● SOURCE EXTRACT:
- UKRAINE CRISIS FUND
Partners in the Gospel Bring Light to Dark Places
Have you ever prayed for someone you read about in this newsletter? Ever sent a contribution to our ministry? Then we thank you for what St. Paul called “your partnership in the gospel” (Phil 1:5).
Just as Thoughts of Faith’s supporters are partners in the work done by Gift of Life, Gift of Life partners with others to do as the letter to the Hebrews instructs: “Do not forget to do good and to share with others, for with such sacrifices God is pleased” (Heb 13:16).
One such partner is the Children’s Regional Clinical Hospital in Ternopil, Ukraine. For years, the hospital has supported Gift of Life’s (GoL) Medical Clinics on Wheels (MCOW) by providing low-cost housing for the huge buses which have been converted into mobile clinics. From their garage, the clinics travel to orphan homes, small towns, and churches of the Ukrainian Lutheran Church. It is also where they serve needy patients during winter. This complex is MCOW’s home base, providing essential care given to Ukrainians who need it.

● DATA EXTRACTS:
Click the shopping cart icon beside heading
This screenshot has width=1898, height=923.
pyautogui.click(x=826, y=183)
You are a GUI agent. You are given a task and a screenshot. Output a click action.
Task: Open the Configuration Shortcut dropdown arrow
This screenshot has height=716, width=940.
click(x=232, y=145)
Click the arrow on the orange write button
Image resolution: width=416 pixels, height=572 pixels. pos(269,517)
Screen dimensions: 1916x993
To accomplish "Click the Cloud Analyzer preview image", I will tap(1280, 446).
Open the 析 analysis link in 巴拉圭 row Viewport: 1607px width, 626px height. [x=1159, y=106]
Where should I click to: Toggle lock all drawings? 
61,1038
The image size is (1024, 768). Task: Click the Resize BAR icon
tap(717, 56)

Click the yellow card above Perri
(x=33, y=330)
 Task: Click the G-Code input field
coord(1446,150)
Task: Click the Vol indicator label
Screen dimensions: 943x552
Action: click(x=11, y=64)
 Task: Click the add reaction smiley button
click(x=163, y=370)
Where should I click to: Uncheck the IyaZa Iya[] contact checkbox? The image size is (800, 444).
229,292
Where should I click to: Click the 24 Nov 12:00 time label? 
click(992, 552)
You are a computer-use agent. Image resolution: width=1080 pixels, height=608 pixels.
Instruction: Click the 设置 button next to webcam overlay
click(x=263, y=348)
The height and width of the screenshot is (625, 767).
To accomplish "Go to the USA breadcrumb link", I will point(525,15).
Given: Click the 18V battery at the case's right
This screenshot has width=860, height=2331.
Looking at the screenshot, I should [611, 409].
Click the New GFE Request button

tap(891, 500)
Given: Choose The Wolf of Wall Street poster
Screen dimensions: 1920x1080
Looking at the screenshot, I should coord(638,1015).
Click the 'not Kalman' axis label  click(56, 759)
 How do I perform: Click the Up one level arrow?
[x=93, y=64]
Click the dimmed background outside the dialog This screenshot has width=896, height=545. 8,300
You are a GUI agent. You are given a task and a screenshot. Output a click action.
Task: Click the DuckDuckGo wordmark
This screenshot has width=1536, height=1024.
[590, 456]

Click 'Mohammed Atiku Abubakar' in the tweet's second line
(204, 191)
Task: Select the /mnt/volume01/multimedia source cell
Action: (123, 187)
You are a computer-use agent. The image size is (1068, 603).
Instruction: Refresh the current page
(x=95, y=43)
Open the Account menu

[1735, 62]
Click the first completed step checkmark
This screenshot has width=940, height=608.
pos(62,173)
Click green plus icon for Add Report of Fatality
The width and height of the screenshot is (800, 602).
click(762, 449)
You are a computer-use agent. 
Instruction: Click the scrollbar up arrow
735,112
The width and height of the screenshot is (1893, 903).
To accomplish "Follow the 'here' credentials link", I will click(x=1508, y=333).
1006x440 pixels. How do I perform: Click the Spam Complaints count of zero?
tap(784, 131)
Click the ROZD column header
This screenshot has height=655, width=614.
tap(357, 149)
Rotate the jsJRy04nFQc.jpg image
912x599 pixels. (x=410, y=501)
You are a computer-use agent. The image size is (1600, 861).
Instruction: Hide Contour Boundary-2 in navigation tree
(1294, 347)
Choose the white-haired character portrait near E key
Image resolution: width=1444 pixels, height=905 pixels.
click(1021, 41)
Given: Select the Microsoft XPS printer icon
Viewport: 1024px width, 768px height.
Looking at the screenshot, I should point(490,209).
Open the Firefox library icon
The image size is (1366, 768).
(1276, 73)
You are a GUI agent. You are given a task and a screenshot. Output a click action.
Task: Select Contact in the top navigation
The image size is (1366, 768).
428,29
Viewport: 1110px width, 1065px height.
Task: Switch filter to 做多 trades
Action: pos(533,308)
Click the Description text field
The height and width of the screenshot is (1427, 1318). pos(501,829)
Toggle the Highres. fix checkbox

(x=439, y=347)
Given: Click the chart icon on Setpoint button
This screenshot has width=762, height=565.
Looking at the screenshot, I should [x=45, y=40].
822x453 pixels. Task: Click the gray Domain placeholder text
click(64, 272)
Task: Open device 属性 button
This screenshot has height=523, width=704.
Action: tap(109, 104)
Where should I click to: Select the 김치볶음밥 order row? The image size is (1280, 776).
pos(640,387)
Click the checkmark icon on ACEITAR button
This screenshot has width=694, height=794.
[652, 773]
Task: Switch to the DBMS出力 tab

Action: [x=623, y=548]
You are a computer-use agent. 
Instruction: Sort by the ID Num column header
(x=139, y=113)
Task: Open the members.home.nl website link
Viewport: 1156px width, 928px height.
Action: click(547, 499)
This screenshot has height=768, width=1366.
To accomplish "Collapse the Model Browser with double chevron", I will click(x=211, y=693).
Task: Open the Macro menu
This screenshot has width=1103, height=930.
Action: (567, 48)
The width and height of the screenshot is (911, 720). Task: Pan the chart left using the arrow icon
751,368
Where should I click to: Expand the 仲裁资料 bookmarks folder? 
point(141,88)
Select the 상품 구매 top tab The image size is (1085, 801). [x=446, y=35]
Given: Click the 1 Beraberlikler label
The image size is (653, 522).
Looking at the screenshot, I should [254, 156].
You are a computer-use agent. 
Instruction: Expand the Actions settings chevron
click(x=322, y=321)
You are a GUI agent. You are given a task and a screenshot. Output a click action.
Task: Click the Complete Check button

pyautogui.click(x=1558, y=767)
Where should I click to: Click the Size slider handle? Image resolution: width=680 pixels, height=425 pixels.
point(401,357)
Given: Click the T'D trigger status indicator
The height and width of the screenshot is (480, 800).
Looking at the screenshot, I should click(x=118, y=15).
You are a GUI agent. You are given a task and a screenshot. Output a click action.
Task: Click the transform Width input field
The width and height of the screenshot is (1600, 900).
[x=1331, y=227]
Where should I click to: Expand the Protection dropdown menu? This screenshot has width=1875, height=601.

● EXERCISE INSTRUCTIONS:
(a) Reproduce word for word the part of the Gift of Life article from "One such partner" to "who need it.".
(b) In the Gift of Life article, what has the Children's Regional Clinical Hospital in Ternopil provided to support the Medical Clinics on Wheels?
(c) Continue the Gift of Life article, picking up after its final sentence.

● ANSWERS TO EACH TASK:
(a)
One such partner is the Children’s Regional Clinical Hospital in Ternopil, Ukraine. For years, the hospital has supported Gift of Life’s (GoL) Medical Clinics on Wheels (MCOW) by providing low-cost housing for the huge buses which have been converted into mobile clinics. From their garage, the clinics travel to orphan homes, small towns, and churches of the Ukrainian Lutheran Church. It is also where they serve needy patients during winter. This complex is MCOW’s home base, providing essential care given to Ukrainians who need it.

(b) Low-cost housing for the huge buses that have been converted into mobile clinics.

(c)
This year, GoL had an opportunity to return the favor to the hospital which has blessed our work for so long. Though it is a public hospital and the main one in the region serving over 200,000 children, its resources are scarce. Annually, about 1,600 children in the region have had serious accidents that need surgery. For years funds have not been available to purchase a C-Arm X-ray machine which can show a 360-degree view of, for example, a broken arm. But C-Arm equipment is expensive—even a used unit costs more than $35,000. The head physician of the hospital, Dr. Gregory Korytskyi, mentioned to Nicholas Laper, GoL Director, the need for such a machine.
Medical Bridges is a Houston based company which recycles used medical equipment and provides it to various organizations. Gidget Swift of Medical Bridges located a refurbished C-Arm to donate to the hospital. You would think the work was done; however, a long and complicated process began. It took almost two years to sort out proper documentation satisfying all the parties, to arrange delivery from the USA to Ukraine and clearing customs, to re-launch and adapt the equipment to 220 volts / 50 Hertz and the metric system, and to work with everything in an utterly foreign language.
Funding for the shipment was provided by a ToF donor who happily paid the $2,400. The greatest day of all was not when the C-Arm arrived in Ternopil but when the hospital reinstalled the sophisticated software and declared that it did indeed work! Before then it could have been scrap metal!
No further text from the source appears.